Vibra, Ipiranga e Raízen ampliaram sua participação conjunta no mercado brasileiro de combustíveis para 59,4% em julho, ante 57,3% no mesmo mês de 2025. As distribuidoras regionais fizeram o movimento inverso e recuaram de 42,7% para 40,6%.
Os dados constam do monitor de distribuição de combustíveis do BTG Pactual, baseado em informações da Agência Nacional do Petróleo, Gás Natural e Biocombustíveis (ANP). O mercado comercializou 11,699 milhões de m³ em julho, crescimento de 1,8% em um ano. As três maiores distribuidoras cresceram acima dessa média, enquanto as regionais venderam 3,2% menos.
A Ipiranga registrou a maior expansão, de 10,8%, para 2,122 milhões de m³. A Vibra avançou 3,9%, para 2,609 milhões de m³, e a Raízen cresceu 3,1%, para 2,219 milhões de m³. As regionais comercializaram 4,749 milhões de m³.
A tendência também aparece nos números acumulados de 2026. O mercado cresceu 2,5%, para 76,419 milhões de m³, mas as regionais perderam 3,5% do volume e ficaram com 31,569 milhões de m³.
Todas as grandes distribuidoras avançaram no período. A Ipiranga cresceu 8,9%, a Raízen ampliou as vendas em 7,4% e a Vibra registrou alta de 5,7%. No mercado de diesel, a diferença foi maior: as regionais recuaram 5,7% no acumulado, enquanto as três líderes aumentaram seus volumes.

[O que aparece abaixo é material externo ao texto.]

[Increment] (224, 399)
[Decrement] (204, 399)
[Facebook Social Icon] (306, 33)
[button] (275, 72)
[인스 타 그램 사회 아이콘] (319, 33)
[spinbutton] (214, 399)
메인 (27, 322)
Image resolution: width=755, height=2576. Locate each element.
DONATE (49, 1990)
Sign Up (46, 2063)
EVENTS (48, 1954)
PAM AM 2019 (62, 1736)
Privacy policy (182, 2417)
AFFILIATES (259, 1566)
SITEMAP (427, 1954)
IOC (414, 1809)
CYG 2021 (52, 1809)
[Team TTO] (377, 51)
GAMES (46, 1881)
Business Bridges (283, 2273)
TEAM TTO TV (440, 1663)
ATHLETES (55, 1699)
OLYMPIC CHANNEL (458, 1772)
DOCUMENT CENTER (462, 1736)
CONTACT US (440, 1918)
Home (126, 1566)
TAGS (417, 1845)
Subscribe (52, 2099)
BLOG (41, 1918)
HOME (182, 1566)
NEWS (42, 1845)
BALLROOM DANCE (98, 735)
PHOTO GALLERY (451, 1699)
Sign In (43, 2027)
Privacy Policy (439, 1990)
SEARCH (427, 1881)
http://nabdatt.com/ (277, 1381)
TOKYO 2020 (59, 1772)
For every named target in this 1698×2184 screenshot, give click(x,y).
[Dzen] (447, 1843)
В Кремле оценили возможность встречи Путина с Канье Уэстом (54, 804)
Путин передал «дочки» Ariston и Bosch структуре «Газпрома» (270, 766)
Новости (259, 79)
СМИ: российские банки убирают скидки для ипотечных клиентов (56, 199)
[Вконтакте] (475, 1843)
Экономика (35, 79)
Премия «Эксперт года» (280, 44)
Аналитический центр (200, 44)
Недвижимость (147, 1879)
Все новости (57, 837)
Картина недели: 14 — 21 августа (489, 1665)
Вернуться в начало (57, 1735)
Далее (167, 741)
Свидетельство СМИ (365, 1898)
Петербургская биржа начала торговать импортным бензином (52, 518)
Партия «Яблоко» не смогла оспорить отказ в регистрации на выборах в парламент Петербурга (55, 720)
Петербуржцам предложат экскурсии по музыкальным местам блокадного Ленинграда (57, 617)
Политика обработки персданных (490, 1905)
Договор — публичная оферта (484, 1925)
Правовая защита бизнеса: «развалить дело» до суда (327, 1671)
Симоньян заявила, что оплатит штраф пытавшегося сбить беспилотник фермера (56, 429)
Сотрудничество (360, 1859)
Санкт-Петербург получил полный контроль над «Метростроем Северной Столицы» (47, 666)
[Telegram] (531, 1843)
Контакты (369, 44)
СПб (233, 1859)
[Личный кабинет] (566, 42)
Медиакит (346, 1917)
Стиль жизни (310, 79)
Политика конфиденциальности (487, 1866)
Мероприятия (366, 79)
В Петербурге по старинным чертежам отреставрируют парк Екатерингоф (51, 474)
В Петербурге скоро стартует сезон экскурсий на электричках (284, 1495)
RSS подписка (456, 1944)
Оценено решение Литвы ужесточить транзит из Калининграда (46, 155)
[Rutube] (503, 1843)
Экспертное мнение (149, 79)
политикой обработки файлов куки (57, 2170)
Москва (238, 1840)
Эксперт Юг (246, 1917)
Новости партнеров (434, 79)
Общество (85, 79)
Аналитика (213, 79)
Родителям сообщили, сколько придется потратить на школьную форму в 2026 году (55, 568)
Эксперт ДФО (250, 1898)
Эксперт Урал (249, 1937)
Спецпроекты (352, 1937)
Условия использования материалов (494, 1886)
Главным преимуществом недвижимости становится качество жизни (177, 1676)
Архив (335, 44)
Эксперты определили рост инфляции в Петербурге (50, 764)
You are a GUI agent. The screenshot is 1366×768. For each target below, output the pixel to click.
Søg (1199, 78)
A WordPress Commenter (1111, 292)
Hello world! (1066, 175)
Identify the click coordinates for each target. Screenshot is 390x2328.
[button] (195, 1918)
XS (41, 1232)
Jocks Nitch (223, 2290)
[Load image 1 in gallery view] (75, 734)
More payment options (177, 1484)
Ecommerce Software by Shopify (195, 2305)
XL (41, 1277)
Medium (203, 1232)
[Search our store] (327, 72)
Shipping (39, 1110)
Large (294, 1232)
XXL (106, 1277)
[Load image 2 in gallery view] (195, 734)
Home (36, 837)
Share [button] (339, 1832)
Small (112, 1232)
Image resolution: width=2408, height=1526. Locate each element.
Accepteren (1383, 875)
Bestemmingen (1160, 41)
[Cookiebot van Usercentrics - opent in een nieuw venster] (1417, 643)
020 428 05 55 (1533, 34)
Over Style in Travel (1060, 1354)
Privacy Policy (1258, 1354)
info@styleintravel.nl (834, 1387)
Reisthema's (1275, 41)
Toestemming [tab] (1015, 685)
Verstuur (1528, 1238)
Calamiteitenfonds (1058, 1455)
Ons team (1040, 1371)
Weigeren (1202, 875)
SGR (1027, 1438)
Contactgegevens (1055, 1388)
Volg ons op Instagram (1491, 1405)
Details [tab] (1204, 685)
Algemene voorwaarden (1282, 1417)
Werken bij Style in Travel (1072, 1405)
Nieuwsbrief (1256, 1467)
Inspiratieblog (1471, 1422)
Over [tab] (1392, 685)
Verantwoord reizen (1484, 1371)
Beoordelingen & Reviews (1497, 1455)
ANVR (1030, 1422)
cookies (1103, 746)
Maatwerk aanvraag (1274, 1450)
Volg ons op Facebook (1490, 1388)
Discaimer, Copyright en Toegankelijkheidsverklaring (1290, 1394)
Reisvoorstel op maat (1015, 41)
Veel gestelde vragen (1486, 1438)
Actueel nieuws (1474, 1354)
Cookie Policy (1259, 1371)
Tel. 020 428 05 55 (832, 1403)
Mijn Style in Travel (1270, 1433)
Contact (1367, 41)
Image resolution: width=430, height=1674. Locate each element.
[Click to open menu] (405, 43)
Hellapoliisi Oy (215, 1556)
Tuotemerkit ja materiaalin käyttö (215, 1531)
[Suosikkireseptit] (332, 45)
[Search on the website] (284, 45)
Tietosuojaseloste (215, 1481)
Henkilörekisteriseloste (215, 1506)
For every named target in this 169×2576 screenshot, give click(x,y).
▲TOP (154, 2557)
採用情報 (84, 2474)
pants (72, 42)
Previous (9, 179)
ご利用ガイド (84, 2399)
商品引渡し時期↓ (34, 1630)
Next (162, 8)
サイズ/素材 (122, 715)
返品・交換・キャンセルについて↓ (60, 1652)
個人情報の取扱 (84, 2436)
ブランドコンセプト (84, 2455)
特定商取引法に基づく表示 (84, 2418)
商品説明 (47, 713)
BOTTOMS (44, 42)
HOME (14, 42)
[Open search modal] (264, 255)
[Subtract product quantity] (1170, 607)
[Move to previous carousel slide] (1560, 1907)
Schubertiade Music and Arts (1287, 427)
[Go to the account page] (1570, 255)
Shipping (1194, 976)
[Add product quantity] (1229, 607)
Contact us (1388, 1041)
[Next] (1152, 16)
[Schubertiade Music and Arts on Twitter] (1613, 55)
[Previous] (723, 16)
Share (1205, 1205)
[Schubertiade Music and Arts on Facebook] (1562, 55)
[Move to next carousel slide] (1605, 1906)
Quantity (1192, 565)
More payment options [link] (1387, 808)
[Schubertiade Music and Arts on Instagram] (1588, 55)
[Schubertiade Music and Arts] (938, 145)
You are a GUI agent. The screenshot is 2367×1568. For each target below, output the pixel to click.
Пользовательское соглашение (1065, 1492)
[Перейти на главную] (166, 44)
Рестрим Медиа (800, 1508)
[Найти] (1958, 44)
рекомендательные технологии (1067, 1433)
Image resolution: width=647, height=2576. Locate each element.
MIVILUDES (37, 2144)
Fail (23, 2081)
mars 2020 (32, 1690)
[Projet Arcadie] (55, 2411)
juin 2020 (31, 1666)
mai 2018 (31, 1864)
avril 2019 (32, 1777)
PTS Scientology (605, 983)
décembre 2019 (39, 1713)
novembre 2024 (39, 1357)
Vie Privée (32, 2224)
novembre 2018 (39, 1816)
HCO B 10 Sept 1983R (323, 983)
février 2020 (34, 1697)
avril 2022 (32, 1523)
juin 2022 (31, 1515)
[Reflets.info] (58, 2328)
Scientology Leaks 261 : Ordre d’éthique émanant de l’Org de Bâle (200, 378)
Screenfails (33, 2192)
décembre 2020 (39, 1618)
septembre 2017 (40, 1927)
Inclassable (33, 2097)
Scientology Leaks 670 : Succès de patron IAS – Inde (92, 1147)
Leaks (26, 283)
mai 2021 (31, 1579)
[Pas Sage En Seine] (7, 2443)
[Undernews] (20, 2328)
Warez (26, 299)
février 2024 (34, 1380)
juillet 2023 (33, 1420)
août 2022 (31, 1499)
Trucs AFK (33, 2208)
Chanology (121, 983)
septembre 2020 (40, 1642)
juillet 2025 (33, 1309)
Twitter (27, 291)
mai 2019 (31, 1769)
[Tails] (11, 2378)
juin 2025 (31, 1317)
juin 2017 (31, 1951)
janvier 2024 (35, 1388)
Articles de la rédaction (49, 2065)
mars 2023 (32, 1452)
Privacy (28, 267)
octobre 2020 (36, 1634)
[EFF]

Menos irregularidades e mais acesso à Petrobras
O BTG atribui a recuperação das grandes distribuidoras a dois fatores: a redução das atividades irregulares no mercado e a vantagem de abastecimento proporcionada por cotas mais robustas de fornecimento da Petrobras.
Essa capacidade permite que as companhias obtenham combustíveis em condições mais competitivas, segundo o banco, além de reduzir sua exposição às oscilações do mercado de importação. O relatório considera que a vantagem tem ajudado as líderes a recuperar clientes atendidos por distribuidoras regionais.
O banco não quantifica separadamente o efeito de cada fator, mas aponta uma tendência consistente de concentração ao longo de 2026. Desde abril, a participação conjunta de Vibra, Ipiranga e Raízen permanece próxima ou acima de 59%.
Ipiranga cresce acima do mercado
A Ipiranga elevou sua participação de 16,7% em julho de 2025 para 18,1% no mesmo mês deste ano. Com o avanço de 1,4 ponto percentual, a diferença para a Raízen diminuiu de dois pontos para 0,9 ponto. A Vibra continuou na liderança, com 22,3%, seguida pela Raízen, com 19%.
O crescimento da Ipiranga ocorreu nos dois principais segmentos acompanhados pelo relatório. As vendas de diesel aumentaram 10,4%, para 1,214 milhão de m³, enquanto os volumes do ciclo Otto ajustado avançaram 11,2%, para 908 mil m³.
Segundo o BTG, a distribuidora se destacou pela capacidade de adquirir combustíveis a preços competitivos e atrair clientes que compram no mercado spot, sem contratos regulares de abastecimento.
As importações representaram 16% das vendas de diesel da Ipiranga em julho. A empresa importou 190 mil m³, dos quais 31% vieram da Rússia. A participação russa diminuiu em relação aos 78% registrados em junho, mas o país continuou presente no mix de suprimento da distribuidora.
Alta do petróleo encarece a referência de importação
O avanço das grandes distribuidoras ocorre em um período de preços elevados no mercado internacional. O petróleo Brent superou US$ 92 por barril nesta terça-feira (1º), após o aumento das tensões no Oriente Médio.
O monitor do BTG calcula que a paridade de importação do diesel subiu de R$ 5,20 por litro em julho para R$ 5,91 em agosto. Na gasolina, a referência passou de R$ 3,80 para R$ 3,87. O banco não apresenta a alta do petróleo como causa direta da mudança nas participações, mas considera que o acesso privilegiado ao fornecimento da Petrobras favorece as grandes distribuidoras nesse ambiente.